*WHAT NEEDS TO BE DONE*:
Would you print the records as they stand, down to the last character?

● ● ● ●

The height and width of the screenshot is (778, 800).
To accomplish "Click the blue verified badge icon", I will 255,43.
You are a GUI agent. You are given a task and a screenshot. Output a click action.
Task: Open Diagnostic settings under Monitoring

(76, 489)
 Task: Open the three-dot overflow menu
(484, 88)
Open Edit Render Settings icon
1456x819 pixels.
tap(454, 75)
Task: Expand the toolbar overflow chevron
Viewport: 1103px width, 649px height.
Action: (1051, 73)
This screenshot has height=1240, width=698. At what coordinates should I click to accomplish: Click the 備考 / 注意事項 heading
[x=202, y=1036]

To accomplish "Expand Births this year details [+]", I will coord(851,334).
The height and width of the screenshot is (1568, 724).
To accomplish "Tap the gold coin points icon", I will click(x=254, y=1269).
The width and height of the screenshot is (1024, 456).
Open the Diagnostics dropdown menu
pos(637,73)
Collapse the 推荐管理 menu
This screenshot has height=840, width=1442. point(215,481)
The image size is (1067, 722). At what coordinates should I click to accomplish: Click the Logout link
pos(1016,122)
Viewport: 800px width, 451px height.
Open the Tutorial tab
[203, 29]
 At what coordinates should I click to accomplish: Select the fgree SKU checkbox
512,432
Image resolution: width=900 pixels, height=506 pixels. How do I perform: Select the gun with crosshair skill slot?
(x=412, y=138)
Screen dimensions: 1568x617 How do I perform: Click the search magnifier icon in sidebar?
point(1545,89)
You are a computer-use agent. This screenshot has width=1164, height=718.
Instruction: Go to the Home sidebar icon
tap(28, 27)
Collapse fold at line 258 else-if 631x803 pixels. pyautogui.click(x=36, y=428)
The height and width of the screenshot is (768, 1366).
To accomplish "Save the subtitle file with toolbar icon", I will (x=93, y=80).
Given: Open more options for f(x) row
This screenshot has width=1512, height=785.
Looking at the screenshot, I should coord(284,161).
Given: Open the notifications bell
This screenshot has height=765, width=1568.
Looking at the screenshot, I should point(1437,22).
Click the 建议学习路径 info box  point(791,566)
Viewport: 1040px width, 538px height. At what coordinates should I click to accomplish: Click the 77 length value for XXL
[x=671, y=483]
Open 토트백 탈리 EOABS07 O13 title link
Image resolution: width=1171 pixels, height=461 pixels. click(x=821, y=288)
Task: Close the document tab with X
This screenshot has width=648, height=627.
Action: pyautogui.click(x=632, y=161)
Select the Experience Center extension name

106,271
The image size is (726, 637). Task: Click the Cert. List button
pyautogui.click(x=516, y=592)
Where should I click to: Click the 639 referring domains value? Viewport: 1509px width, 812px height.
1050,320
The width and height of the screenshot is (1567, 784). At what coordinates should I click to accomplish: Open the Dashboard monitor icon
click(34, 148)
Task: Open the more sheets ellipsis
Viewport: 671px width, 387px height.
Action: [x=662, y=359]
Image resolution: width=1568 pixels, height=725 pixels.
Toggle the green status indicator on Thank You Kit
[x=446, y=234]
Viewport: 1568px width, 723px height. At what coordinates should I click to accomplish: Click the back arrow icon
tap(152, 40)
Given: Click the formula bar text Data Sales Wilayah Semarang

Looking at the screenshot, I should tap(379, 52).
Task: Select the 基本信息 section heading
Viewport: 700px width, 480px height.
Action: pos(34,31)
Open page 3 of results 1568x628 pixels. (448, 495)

● ● ● ●

*RESULT OF THE TASK*:
The height and width of the screenshot is (778, 800).
To accomplish "Click the blue verified badge icon", I will 255,43.
You are a GUI agent. You are given a task and a screenshot. Output a click action.
Task: Open Diagnostic settings under Monitoring

(76, 489)
 Task: Open the three-dot overflow menu
(484, 88)
Open Edit Render Settings icon
1456x819 pixels.
tap(454, 75)
Task: Expand the toolbar overflow chevron
Viewport: 1103px width, 649px height.
Action: (1051, 73)
This screenshot has height=1240, width=698. At what coordinates should I click to accomplish: Click the 備考 / 注意事項 heading
[x=202, y=1036]

To accomplish "Expand Births this year details [+]", I will coord(851,334).
The height and width of the screenshot is (1568, 724).
To accomplish "Tap the gold coin points icon", I will click(x=254, y=1269).
The width and height of the screenshot is (1024, 456).
Open the Diagnostics dropdown menu
pos(637,73)
Collapse the 推荐管理 menu
This screenshot has height=840, width=1442. point(215,481)
The image size is (1067, 722). At what coordinates should I click to accomplish: Click the Logout link
pos(1016,122)
Viewport: 800px width, 451px height.
Open the Tutorial tab
[203, 29]
 At what coordinates should I click to accomplish: Select the fgree SKU checkbox
512,432
Image resolution: width=900 pixels, height=506 pixels. How do I perform: Select the gun with crosshair skill slot?
(x=412, y=138)
Screen dimensions: 1568x617 How do I perform: Click the search magnifier icon in sidebar?
point(1545,89)
You are a computer-use agent. This screenshot has width=1164, height=718.
Instruction: Go to the Home sidebar icon
tap(28, 27)
Collapse fold at line 258 else-if 631x803 pixels. pyautogui.click(x=36, y=428)
The height and width of the screenshot is (768, 1366).
To accomplish "Save the subtitle file with toolbar icon", I will (x=93, y=80).
Given: Open more options for f(x) row
This screenshot has width=1512, height=785.
Looking at the screenshot, I should coord(284,161).
Given: Open the notifications bell
This screenshot has height=765, width=1568.
Looking at the screenshot, I should point(1437,22).
Click the 建议学习路径 info box  point(791,566)
Viewport: 1040px width, 538px height. At what coordinates should I click to accomplish: Click the 77 length value for XXL
[x=671, y=483]
Open 토트백 탈리 EOABS07 O13 title link
Image resolution: width=1171 pixels, height=461 pixels. click(x=821, y=288)
Task: Close the document tab with X
This screenshot has width=648, height=627.
Action: pyautogui.click(x=632, y=161)
Select the Experience Center extension name

106,271
The image size is (726, 637). Task: Click the Cert. List button
pyautogui.click(x=516, y=592)
Where should I click to: Click the 639 referring domains value? Viewport: 1509px width, 812px height.
1050,320
The width and height of the screenshot is (1567, 784). At what coordinates should I click to accomplish: Open the Dashboard monitor icon
click(34, 148)
Task: Open the more sheets ellipsis
Viewport: 671px width, 387px height.
Action: [x=662, y=359]
Image resolution: width=1568 pixels, height=725 pixels.
Toggle the green status indicator on Thank You Kit
[x=446, y=234]
Viewport: 1568px width, 723px height. At what coordinates should I click to accomplish: Click the back arrow icon
tap(152, 40)
Given: Click the formula bar text Data Sales Wilayah Semarang

Looking at the screenshot, I should tap(379, 52).
Task: Select the 基本信息 section heading
Viewport: 700px width, 480px height.
Action: pos(34,31)
Open page 3 of results 1568x628 pixels. (448, 495)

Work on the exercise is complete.